2. The data provided by the User will not be shared with third parties, with the exception of IT companies that enable the ART TRANSPARENT Foundation to provide relevant services and who have concluded agreements on outsourcing of personal data processing.
3. The Data Controller is obligated to share information collected by the Portal with authorised bodies on the basis of lawful requests, to the extent resulting from such requests.
VIII. Period of data processing
1. The period of data processing by the Controller depends on the type of provided service and the purpose of processing.
2. In principle, the data are processed for the time of service provision or completion of an order, until the time of withdrawal of consent, or submission of an effective objection to the processing of data in the cases where the legal grounds for processing of the data is the Controller’s legitimate interest.
3. The period of data processing may be extended in the case where processing is necessary to establish, pursue or defend against possible claims, however, not longer than for 10 years. After this time – only in the case and to the extent required by law. After the expiry of the period of processing, the data are irreversibly deleted or anonymised.

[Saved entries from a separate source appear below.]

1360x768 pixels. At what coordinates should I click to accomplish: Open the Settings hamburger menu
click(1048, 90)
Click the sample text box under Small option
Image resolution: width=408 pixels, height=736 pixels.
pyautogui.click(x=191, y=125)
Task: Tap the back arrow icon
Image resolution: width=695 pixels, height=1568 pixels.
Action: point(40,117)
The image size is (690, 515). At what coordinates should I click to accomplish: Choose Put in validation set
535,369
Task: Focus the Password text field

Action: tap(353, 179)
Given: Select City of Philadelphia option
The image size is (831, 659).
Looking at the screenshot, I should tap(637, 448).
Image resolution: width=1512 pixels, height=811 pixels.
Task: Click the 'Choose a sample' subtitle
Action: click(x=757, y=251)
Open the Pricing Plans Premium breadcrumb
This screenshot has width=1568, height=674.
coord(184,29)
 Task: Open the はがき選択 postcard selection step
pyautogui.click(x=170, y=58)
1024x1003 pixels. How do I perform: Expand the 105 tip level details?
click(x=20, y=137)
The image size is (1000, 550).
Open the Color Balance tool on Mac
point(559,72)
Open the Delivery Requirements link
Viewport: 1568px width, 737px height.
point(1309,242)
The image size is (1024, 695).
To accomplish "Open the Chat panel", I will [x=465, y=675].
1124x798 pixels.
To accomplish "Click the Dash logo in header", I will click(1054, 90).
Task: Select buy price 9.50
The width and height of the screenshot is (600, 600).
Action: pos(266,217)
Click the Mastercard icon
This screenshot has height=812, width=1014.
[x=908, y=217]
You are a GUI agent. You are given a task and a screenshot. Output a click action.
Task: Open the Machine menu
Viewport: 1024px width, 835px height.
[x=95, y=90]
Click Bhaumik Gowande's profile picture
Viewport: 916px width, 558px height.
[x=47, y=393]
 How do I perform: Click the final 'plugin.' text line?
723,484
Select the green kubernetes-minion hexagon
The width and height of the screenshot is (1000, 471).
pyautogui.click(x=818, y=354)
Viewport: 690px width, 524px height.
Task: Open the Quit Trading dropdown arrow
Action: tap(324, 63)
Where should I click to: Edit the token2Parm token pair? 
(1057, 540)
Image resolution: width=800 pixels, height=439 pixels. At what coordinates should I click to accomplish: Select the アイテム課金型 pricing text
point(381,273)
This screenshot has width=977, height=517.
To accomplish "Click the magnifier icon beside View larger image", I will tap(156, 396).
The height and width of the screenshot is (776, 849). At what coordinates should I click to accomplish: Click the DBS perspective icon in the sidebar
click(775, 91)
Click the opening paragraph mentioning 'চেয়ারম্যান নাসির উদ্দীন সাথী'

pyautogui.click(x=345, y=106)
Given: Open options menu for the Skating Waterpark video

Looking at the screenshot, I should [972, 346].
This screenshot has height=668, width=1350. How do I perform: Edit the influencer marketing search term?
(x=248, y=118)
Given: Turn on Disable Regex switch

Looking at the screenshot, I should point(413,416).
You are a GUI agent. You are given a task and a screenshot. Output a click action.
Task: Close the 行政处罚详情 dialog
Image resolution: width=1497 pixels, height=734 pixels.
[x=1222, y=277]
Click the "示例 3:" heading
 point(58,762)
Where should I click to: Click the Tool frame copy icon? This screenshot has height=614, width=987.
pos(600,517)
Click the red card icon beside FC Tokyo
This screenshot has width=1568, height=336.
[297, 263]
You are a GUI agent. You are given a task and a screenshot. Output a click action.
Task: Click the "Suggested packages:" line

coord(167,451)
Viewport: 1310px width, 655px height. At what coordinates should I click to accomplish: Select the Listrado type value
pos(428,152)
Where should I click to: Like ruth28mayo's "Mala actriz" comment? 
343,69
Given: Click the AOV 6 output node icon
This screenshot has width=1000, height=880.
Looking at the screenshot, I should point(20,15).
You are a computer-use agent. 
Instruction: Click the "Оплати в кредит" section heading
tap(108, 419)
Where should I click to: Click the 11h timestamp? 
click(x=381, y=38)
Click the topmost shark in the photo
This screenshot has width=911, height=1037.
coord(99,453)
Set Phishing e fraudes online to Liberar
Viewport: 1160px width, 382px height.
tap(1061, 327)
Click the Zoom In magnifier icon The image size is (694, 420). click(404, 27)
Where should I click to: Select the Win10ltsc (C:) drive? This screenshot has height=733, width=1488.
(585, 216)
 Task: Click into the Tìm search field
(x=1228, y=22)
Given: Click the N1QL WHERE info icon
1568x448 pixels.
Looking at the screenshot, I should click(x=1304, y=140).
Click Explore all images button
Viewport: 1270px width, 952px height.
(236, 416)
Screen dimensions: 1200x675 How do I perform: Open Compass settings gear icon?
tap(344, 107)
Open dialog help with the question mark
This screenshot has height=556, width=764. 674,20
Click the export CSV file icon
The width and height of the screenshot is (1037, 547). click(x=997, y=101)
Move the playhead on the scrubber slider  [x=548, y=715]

IX. Legal grounds for the processing of data provided in the form
The personal data from the form are processed pursuant to Article 6(1)(a) of the General Data Protection Regulation, i.e. the data subject’s consent.
X. Legal grounds for the processing of data in cookies and logs
The personal data stored in cookies are processed pursuant to Article 6(1)(a) of the General Data Protection Regulation, i.e. the data subject’s consent. The processing is necessary for purposes resulting from legitimate interests of the Controller (internet analytics / statistics on the use of the Portal by the Users).
XI. User’s Rights
1. The User has the right to access his/her personal data, the right to request their rectification, erasure or restriction of their processing, the right to data portability, the right to object, the right to withdraw consent at any time, which does not affect the lawfulness of processing based on the consent before its withdrawal.
2. The User has the right to lodge a complaint with the PDPA, if he or she finds that the processing the User’s personal data violates the provisions of the General Data Protection Regulations of 27 April 2016 and the provisions of the act of 10 May 2018 on personal data protection (Journal of Laws of 2018, item 1000).
The Policy is reviewed on an ongoing basis and updated as necessary. The current version of the Policy is published on the Portal and enters into force on the date of its publication.